Sentiment Extraction - SubhasisDutta/Text-Analysis GitHub Wiki
Sentiment extraction is a complex task where a variety of factors needs to be taken into consideration for producing accurate results. After considerable research efforts, we've found that the following criteria determine the sentiment of a given text:
- The domain in which the text is present such as Electronics, Movies, Books, Food etc.
- The source of text which is to be analyzed such as Blogs, Reviews, Tweets etc.
- Presence of Acronyms (LOL, OMG etc.), Emoticons ( :), (: etc. ) and Hashtags in social media text.

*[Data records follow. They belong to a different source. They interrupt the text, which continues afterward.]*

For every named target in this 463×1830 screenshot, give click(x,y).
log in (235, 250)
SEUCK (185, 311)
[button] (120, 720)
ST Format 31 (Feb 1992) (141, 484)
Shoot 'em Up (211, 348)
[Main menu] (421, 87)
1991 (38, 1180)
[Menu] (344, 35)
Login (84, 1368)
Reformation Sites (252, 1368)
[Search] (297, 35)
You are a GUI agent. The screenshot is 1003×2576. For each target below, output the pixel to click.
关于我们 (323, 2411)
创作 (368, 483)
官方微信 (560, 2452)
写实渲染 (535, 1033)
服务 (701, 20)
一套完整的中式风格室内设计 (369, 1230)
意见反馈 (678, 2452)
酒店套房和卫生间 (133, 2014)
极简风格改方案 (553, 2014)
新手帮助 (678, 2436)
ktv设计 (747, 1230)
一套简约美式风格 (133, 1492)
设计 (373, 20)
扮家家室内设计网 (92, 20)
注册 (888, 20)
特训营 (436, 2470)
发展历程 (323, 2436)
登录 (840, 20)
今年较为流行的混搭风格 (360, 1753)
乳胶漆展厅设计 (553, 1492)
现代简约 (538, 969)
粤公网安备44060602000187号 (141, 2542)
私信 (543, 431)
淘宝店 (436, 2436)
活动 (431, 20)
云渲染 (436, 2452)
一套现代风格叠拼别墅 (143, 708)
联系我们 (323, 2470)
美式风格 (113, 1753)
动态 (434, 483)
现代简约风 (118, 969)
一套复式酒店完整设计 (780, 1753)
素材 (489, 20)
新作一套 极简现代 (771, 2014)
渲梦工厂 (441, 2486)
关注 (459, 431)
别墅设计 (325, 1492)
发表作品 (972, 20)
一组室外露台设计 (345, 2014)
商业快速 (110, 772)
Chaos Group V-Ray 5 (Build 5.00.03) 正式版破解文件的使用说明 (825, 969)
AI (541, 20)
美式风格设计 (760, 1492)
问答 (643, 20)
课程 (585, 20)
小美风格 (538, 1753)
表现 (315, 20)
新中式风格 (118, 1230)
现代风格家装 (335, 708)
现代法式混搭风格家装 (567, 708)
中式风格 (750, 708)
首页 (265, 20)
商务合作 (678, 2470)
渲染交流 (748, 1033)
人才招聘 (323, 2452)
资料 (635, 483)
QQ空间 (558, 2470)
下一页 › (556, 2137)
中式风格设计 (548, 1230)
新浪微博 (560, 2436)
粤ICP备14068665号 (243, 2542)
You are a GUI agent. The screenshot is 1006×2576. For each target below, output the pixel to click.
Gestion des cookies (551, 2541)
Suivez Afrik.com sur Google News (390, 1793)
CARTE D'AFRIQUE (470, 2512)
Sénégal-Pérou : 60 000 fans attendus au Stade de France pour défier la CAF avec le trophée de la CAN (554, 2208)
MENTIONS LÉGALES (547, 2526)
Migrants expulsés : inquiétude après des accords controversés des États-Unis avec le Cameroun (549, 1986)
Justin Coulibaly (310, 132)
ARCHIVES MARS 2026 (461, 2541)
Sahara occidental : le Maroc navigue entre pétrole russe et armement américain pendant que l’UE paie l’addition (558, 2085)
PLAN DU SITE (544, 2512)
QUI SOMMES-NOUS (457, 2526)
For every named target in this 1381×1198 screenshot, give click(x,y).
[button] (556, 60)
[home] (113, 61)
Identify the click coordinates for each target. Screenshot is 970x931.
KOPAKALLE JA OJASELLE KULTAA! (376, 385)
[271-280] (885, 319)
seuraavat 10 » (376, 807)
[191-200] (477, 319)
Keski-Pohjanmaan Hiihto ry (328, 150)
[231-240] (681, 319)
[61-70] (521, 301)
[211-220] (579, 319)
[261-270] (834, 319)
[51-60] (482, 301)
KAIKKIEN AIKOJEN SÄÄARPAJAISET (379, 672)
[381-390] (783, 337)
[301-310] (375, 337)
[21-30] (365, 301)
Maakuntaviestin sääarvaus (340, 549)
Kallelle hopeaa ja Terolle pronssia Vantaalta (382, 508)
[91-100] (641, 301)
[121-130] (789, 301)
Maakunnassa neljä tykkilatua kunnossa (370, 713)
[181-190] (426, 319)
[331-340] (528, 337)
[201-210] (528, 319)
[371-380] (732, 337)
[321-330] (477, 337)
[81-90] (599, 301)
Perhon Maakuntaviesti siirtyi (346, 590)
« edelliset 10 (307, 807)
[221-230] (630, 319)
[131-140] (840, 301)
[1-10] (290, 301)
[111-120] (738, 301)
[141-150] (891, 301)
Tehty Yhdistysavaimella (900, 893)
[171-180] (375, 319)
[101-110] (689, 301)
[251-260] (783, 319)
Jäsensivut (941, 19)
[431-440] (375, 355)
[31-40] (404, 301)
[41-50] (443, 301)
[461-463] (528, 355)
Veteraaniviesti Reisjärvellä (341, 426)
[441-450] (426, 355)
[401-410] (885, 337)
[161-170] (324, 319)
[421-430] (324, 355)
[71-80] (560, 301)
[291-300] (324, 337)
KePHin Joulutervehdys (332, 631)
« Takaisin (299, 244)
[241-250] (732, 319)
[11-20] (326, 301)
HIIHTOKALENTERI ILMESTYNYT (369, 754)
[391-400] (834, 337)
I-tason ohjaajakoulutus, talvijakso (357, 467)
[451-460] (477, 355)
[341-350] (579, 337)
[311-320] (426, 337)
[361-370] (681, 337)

We have utilized the following components to make sure the right sentiment of a given text is extracted regardless of the Domain, Source or the presence of non standard text such as Emoticons.
-
A TextFilter to handle non standard text such as Internet Abbreviations ( LOL, ASAP ), Emoticons ( :) , (: ), Spelling variations and Hashtags.
-
Machine learning based models trained for these top domains with relevant training data : Products, Electronics and Technology, Movies, Services, Books, Food, Hotels and Bars, Music, Places, Restaurants, Travel and Tour.
-
Machine learning based models trained for 25 sub domains with relevant training data : Camera & Photo, Mobile Phones, Computer, Video games, Software, Video, Apparel, Automotive, Baby, Beauty, Food, Grocery, Personal, Jewelry, Watches, Kitchen & housewares, Magazines, Musical Instruments, Office products, Outdoor living, Sports, Tools, Hardware, Toys & Games, Health-care.
-
Module for unified handling of different sources of text such as Blogs, Reviews and Tweets along with assigning variable scores for different parts of a given source such as Title, First Paragraph and Last Paragraph.
Our sentiment extraction algorithm utilizes the above modules and assigns a score between -5 to 5 for a given input text, where -5 represents very negative and +5 represents very positive sentiment. Some examples of the sentiment extraction algorithm is provided below:
This module utilizes algorithms and tools show below:
- Twokenize - Parse relevant part of Text from Tweets
- RAKE - Keyword extraction from given Text
- Scikit-Learn - Compute TF-IDF vectors of Text, Train Support vector regression models and to prune features using Chi-square transformation
- Labeled Training data characterizing the different domains.